Versatility is the hallmark of high performers.
A versatile performer combines a mastery of skills and the ability to apply them creatively in a myriad of situations. That’s why high performers are said to have more range.
In other words, they have the experience to apply their skills to any situation that arises. This doesn’t happen by chance. Versatile performers know that skills applied surgically develop differently than talents practiced more broadly.
When leaders strategically attempt to expand their skills by bringing them to varied situations and episodes, they begin to develop versatility. This is true no matter what skill is in play — cooking, speaking, summarizing, coaching, designing, facilitating, drawing, negotiating, problem solving, decision making, synthesizing, motivating.
Whatever the skill, when it is applied in different situations with varied consequences and audiences, the abilities begin to grow. The best leaders learn that adapting skills to fit the demands of a given situation requires creativity. And that greatly benefits skill development.
Leaders don’t create mastery without taking the chance to apply their skills in new settings.
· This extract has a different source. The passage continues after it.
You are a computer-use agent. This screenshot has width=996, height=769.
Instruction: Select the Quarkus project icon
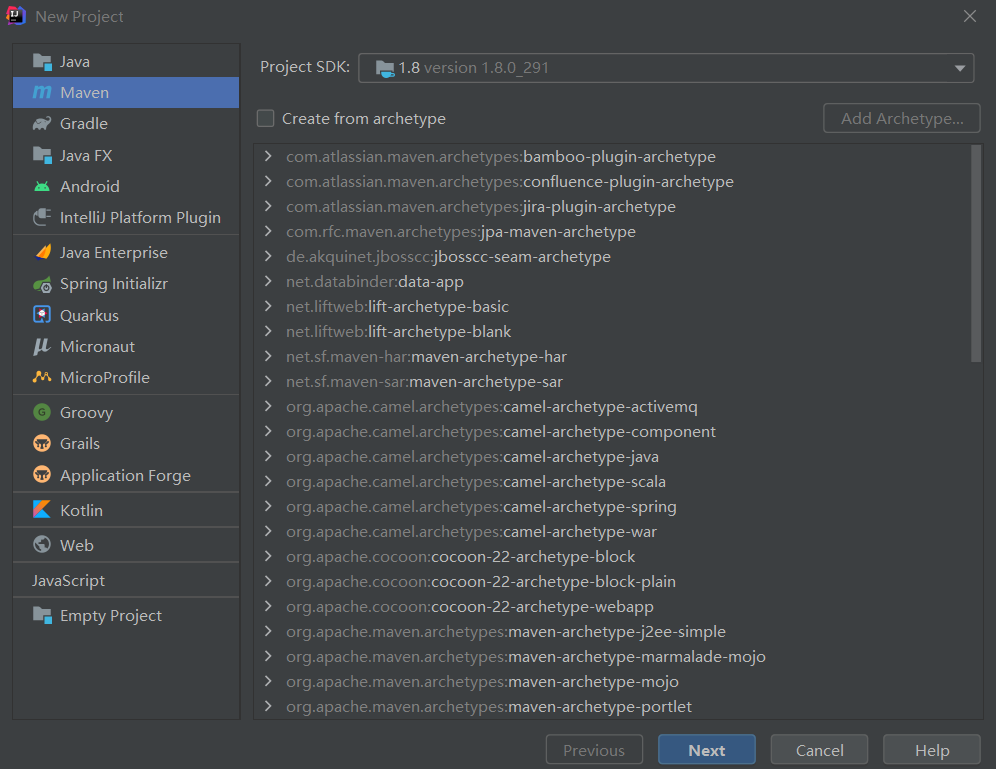[42, 315]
Like the best jazz musicians, leaders learn they have to improvise and adapt to new situations in order to be effective.
Every time they take a chance, it gives the leader the renewed confidence essential to improvise their skills in the next new environment. This powerful feeling of enhanced versatility soon becomes addictive. Versatile leaders can’t wait for the next situation upon which to apply their talents.
They know, as one writer reminds us, “A smooth sea never made a skilled sailor.”